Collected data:
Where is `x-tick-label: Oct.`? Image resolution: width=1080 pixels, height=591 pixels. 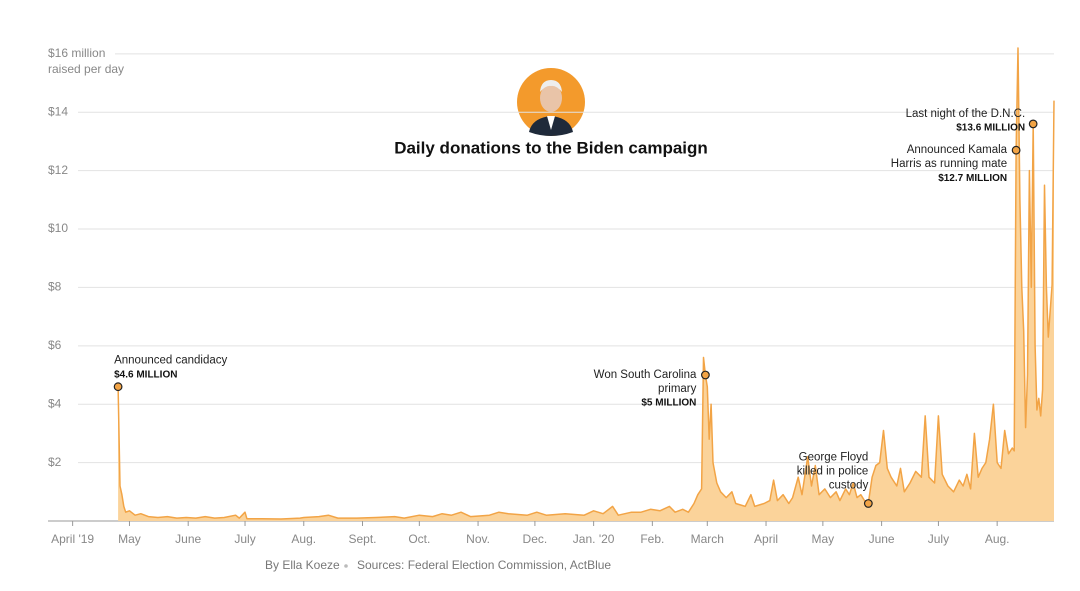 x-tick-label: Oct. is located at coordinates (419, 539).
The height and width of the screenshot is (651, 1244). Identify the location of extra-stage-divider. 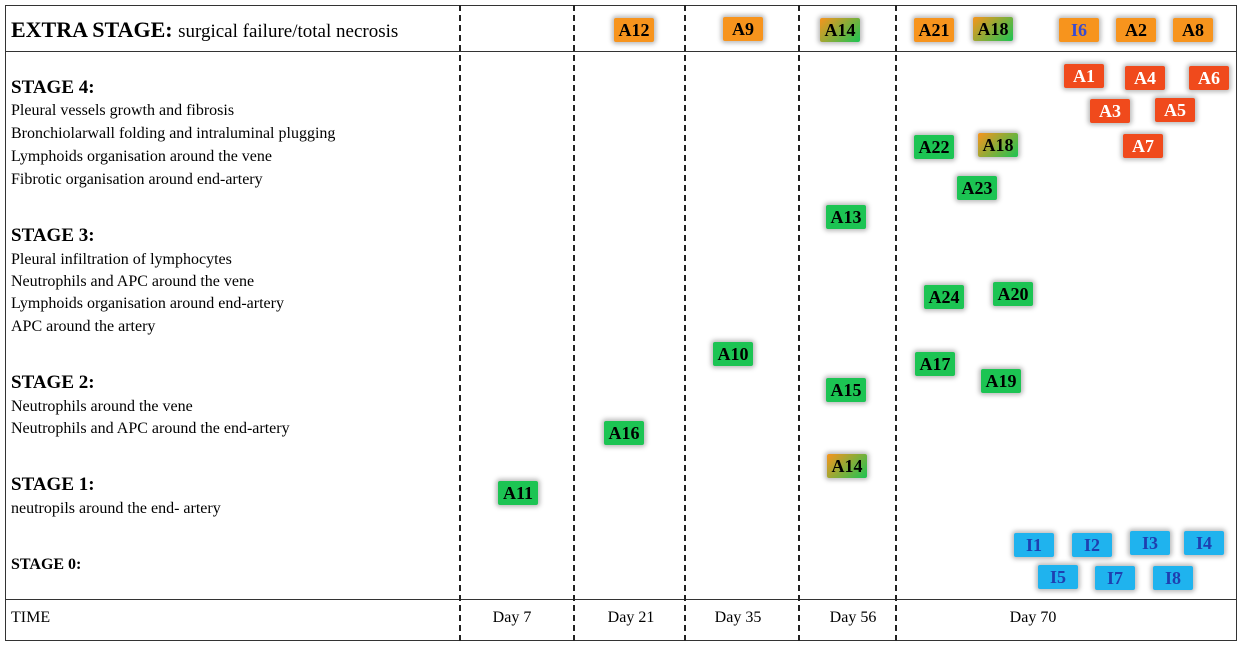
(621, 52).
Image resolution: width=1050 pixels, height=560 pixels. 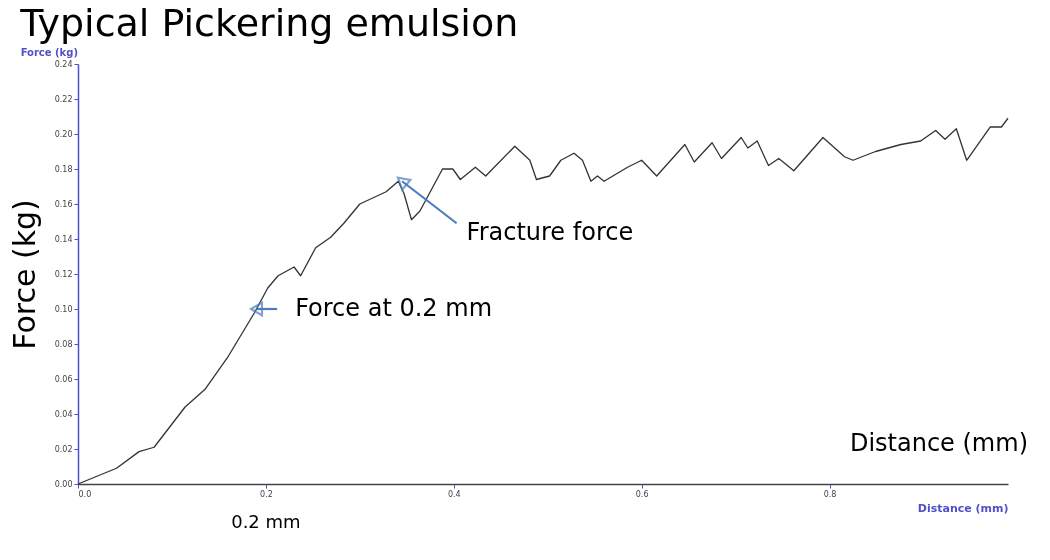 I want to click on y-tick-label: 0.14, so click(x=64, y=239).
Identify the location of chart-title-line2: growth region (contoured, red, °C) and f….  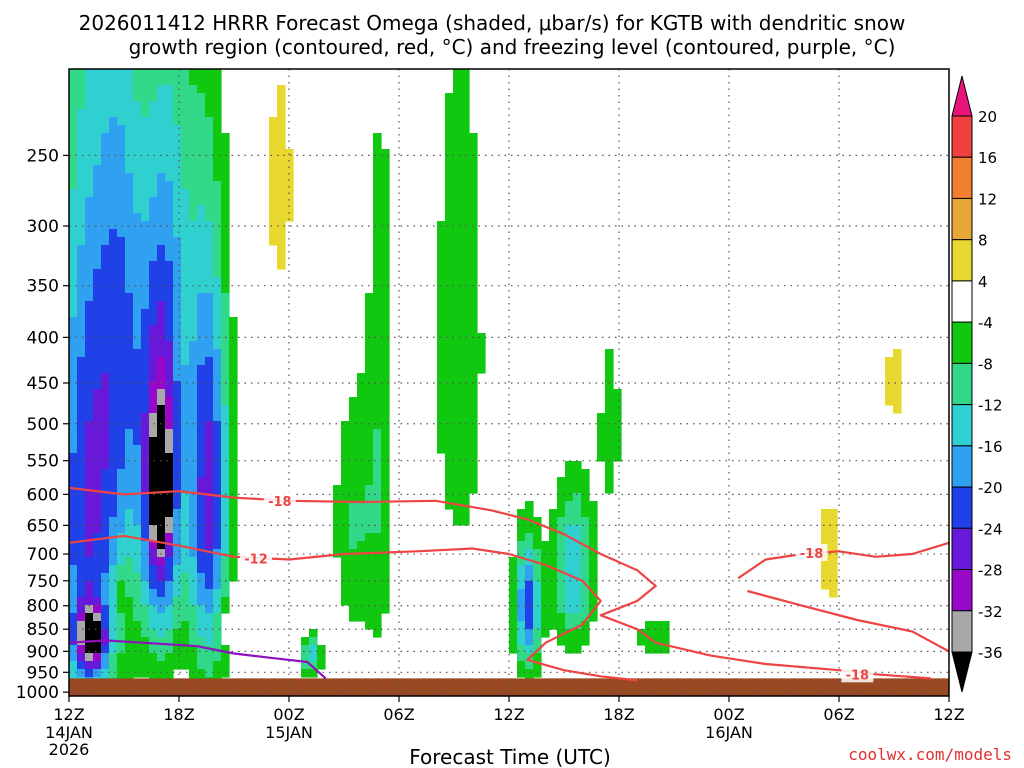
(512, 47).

## Exercise description
Reproduce the data verbatim, starting at the line that contains "Identify the location of chart-title-line2: growth" and ending at the end of the data, with both ends included. Leave the pictures out of the reproduction.

## Answer to this exercise
Identify the location of chart-title-line2: growth region (contoured, red, °C) and f….  
(512, 47).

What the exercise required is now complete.